Durante o andamento deste trabalho, uma colaboração foi estabelecida com o Laboratório de Farmacologia da Junção Neuromuscular, chefiado pela profa. Dra. Márcia Gallacci, do Depto. de Farmacologia, da UNESP / Botucatu. O efeito in vitro do AR nas atividades de lesão muscular e de bloqueio neuromuscular causado pela PrTX-I foi avaliado em preparações nervo frênico - músculo diafragma neste laboratório durante o trabalho de mestrado do aluno Fábio Florença Cardoso. Os resultados obtidos demonstraram que o AR é capaz de prevenir aproximadamente 80% das lesões musculares e em torno de 90% o bloqueio neuromuscular causado pela toxina (artigo submetido; Anexo II). Desta forma, concluímos que a presença de inibidores que interagem com as Lys49-PLA2s em locais diferentes do sítio miotóxico (região C- terminal) também são capazes de afetar a atividade destas toxinas. Assim, baseando-se no mecanismo de ação de Lys49-PLA2s (Dos Santos, Soares et al., 2009), é possível inferir maneiras diferentes e provavelmente simultâneas de inibir estas proteínas: i) por inibição da região C-terminal, diretamente do sítio miotóxico (ex. heparina) (Lomonte, Tarkowski et al., 1994), e ii) por inibição física do canal hidrofóbico (ex. PEG400) (Murakami et al., 2007) ou prevenção da sua ocupação (ex. AR). A combinação de todas estas possibilidades pode levar ao sucesso na inibição de Lys49-PLA2s
botrópicas. Este conhecimento também pode servir como base para o desenho de compostos adjuvantes que complementem a soroterapia.
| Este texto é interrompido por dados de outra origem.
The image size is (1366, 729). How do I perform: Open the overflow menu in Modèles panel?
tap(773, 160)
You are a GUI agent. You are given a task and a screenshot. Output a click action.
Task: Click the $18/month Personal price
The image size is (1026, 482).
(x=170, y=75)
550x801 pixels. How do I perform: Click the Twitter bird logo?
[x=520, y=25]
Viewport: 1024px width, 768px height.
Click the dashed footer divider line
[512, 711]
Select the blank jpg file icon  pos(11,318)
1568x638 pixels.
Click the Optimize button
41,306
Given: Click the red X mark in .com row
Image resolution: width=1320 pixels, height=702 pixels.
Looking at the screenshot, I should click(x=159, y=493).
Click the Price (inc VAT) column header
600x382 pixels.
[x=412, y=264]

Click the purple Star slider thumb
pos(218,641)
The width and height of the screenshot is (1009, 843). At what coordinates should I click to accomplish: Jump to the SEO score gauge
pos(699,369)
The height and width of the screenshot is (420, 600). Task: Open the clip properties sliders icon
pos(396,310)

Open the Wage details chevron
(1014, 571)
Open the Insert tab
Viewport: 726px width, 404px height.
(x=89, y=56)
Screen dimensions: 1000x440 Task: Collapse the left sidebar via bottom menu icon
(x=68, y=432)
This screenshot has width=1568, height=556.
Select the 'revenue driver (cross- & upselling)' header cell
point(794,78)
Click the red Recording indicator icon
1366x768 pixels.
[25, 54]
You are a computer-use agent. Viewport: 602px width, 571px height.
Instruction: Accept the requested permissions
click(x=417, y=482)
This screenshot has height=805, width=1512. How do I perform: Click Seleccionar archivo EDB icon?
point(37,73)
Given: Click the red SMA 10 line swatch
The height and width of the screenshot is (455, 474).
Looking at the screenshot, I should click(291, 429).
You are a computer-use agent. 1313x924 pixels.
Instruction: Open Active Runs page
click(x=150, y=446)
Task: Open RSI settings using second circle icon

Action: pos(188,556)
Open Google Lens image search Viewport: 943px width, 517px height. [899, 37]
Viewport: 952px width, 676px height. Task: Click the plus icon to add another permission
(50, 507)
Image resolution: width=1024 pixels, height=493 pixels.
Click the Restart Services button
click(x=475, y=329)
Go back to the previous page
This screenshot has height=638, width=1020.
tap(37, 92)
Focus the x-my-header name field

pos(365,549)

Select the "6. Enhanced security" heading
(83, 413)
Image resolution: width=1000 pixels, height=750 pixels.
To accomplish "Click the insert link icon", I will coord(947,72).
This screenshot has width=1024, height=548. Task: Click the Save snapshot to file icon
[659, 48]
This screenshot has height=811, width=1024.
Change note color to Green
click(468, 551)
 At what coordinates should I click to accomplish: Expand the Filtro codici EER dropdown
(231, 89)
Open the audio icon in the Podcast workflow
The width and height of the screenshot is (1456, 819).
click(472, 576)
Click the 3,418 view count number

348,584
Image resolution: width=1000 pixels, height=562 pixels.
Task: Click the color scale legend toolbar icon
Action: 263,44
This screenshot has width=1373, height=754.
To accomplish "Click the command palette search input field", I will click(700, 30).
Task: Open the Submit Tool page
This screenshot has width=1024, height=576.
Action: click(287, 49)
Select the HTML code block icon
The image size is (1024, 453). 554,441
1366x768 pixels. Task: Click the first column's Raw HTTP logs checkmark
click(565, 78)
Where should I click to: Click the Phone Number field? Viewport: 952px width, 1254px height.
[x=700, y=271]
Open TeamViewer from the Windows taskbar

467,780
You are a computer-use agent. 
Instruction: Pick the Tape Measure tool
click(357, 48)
O artigo referente à cristalização deste complexo foi publicado no periódico
Acta Crystallographica – Section F, em 2010: “Crystallization and preliminary X-ray
crystallographic studies of a Lys49-phosplipase A2 homologue from Bothrops pirajai venom complexed with rosmarinic acid” (Anexo I). Recentemente, a redação do artigo referente à estrutura do complexo, juntamente com os dados funcionais obtidos no laboratório da profa. Márcia Gallacci, foi concluída e o mesmo está em fase de submissão (Anexo II).
4.1.1. Dificuldades encontradas para a obtenção da estrutura do complexo
Durante o trabalho com o complexo mencionado, alguns conjuntos de dados foram coletados e refinados. No entanto, em alguns deles não obtivemos sucesso na identificação de densidades eletrônicas para o AR, apesar da mudança de grupo espacial em relação à proteína nativa (P212121 x P3121) estar sempre presente. A resolução do problema só foi possível quando o AR comercial foi dissolvido em solução contendo 50% de etanol.